──────── TEXT FOR ANALYSIS

In my own business, we are a remote team of 6 and we do pretty well. The way we've made it work so far is by doing very little collaboration, and instead opting to each have our own focus with little overlap. There are times when I'd really love to have some other engineers to whiteboard with and collaborate on difficult problems, but that seems impossible to do remotely. At least very easily.
BTW We're trying to bring real-time collaboration to GitLab issues so you can do the same in GitLab. I spend some time on that this weekend https://gitlab.com/gitlab-org/gitlab/-/issues/21473#note_301...
Sure, your Gitlabs, Elastics, Sonatypes, etc, are remote-only, but they're still in VC-funded, money-losing, growth mode, AFAIK.
Are there profitable remote-only companies that a more conservative, maybe even non-tech company could look at to get a warm fuzzy rather than being able to dismiss remote-only as a dalliance for tech bros lighting money on fire?
I think you can look at subsets of companies for precedent.
- Regional sales staff are very frequently distributed by territory (obviously not remote in customer contact, usually) and work out of their homes. This is common across many companies in and out of tech.
- Distributed teams where you have smaller satellite offices where cross-team functions are remote and coordinated across time zones, which have to be remotely coordinated. This is almost universal in tech in my experience, and widespread outside of tech.
- Hybrid companies where some staff are fully remote or people have a certain number of days per week that can be remote. This is so common as to be universal in tech, in my experience (particularly for support rotation/SRE work).
Fully remote work, to me, seems just minor extension of all of those existing practices.
Haha, that's fair. To be clear, I believe remote work is generally more productive and represents the future of most knowledge work. I was trying to put words into the mouth of an imaginary conservative executive who is afraid to go the remote path there.
Edit: And is still profitable now. It sounds like I was saying it was only profitable before being acquired :-)

────────────────

* STUDY QUESTIONS *
A - In the remote work discussion, how many people make up the writer's own remote team?
B - List each subset of companies or staff that the remote work discussion offers as precedent for fully remote work.
C - Please pick up the remote work discussion after its final line and continue it.

──────── RECORDS

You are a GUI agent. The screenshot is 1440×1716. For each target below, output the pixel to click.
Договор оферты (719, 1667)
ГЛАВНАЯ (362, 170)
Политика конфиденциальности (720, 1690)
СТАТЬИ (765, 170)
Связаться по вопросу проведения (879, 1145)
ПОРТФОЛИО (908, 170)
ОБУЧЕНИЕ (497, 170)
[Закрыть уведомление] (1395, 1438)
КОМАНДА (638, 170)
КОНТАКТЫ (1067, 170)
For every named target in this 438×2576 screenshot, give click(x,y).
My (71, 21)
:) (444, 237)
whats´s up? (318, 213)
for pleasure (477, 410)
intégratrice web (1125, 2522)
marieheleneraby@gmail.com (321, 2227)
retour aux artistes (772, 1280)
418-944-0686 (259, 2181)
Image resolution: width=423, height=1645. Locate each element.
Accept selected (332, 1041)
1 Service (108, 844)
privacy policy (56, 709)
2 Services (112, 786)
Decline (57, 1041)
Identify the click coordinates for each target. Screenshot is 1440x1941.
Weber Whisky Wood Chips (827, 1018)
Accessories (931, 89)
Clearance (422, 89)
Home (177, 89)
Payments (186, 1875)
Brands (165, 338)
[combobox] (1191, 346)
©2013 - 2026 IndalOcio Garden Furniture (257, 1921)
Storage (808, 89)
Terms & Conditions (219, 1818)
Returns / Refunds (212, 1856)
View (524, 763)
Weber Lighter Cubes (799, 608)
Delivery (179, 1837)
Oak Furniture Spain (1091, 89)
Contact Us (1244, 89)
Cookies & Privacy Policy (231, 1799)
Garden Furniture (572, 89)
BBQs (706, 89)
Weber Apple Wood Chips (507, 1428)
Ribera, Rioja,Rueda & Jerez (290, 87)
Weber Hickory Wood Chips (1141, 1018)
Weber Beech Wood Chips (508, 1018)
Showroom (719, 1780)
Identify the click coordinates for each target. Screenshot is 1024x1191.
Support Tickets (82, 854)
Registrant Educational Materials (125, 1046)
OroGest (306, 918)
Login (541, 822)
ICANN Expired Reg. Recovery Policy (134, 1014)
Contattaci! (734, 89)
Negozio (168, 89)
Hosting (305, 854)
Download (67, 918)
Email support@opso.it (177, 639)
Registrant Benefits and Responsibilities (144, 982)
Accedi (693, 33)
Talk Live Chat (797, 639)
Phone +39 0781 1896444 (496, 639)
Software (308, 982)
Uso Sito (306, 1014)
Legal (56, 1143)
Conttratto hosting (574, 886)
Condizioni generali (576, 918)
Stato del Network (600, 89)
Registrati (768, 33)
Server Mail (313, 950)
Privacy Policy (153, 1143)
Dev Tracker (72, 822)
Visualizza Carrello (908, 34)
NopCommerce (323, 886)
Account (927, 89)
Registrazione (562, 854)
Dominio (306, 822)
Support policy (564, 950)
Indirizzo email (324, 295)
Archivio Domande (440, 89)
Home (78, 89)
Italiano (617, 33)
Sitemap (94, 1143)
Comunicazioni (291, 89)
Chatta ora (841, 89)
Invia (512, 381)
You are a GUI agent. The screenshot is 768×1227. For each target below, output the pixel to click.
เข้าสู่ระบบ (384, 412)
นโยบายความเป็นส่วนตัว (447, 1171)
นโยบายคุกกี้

────────────────

* RESPONSE LIST *
A - Six.

B -
- Regional sales staff distributed by territory and working out of their homes
- Distributed teams with smaller satellite offices, where cross-team functions are remote and coordinated across time zones
- Hybrid companies where some staff are fully remote or people have a certain number of days per week that can be remote

C -
I think one of the important questions though is how does the hiring/firing and maintenance of relationships between employees (including management) be handled when face-to-face is over video conferencing only, usually? How do you measure who's doing well - and encourage them to continue? And nudge ones not doing well - and let them go if they're really not fitting?
And of course maintaining work/life balances is hard....
For entrepreneurs or anyone thinking of All-Remote culture I think the hiring page is better [1]. And a list of countries that they dont hire due to legal reasons. [2]. And list of countries they have listed as cooperate entity for Payroll [3]
I think a lot of the issues and problems with All-Remote is not in the communication or working style ( which can be adopted ) but actually in the hiring and legals where smalls startups have absolutely no time, idea, nor the energy to do it themselves. I remember reading HashiCorp's founder saying the same thing where its was the hardest part of hiring across the world.
This may actually be startup idea to solve this.
[1] https://about.gitlab.com/company/culture/all-remote/hiring/
[2] https://about.gitlab.com/jobs/faq/#country-hiring-guidelines
[3] https://gitlab.com/gitlab-com/www-gitlab-com/blob/master/dat...
Loads of guides in the links Sid mentioned.
Plenty to watch in our Remote Work playlist at GitLab Unfiltered: https://www.youtube.com/playlist?list=PL05JrBw4t0Kq7QUX-Ux5f...
We're doing a webinar on Friday (2020-03-13) and would be happy to answer Qs there as well: https://gitlab.zoom.us/webinar/register/WN_hSUtLvcSTsqQ7ftNb...
plus in meetings remote workers rarely get the chance to speak. otherwise opinionated colleagues are now silent.
I am yet to see a 100% remote company thats doing something brand new and innovative.
Basecamp has a lot of competition and probably some frontend clones maybe, but I don't think it could be called unoriginall or a copycat of any of it's competitors (Todoist,Asana,Etc)
They also have great (free) books on working remote like REWORK. Maybe you like that example better?
Anyways nothing in life is black or white
>Anyways nothing in life is black or white
yea ofcourse, you seem to drawn a false implication that copycat = bad, which is obviously not the case like you pointed out.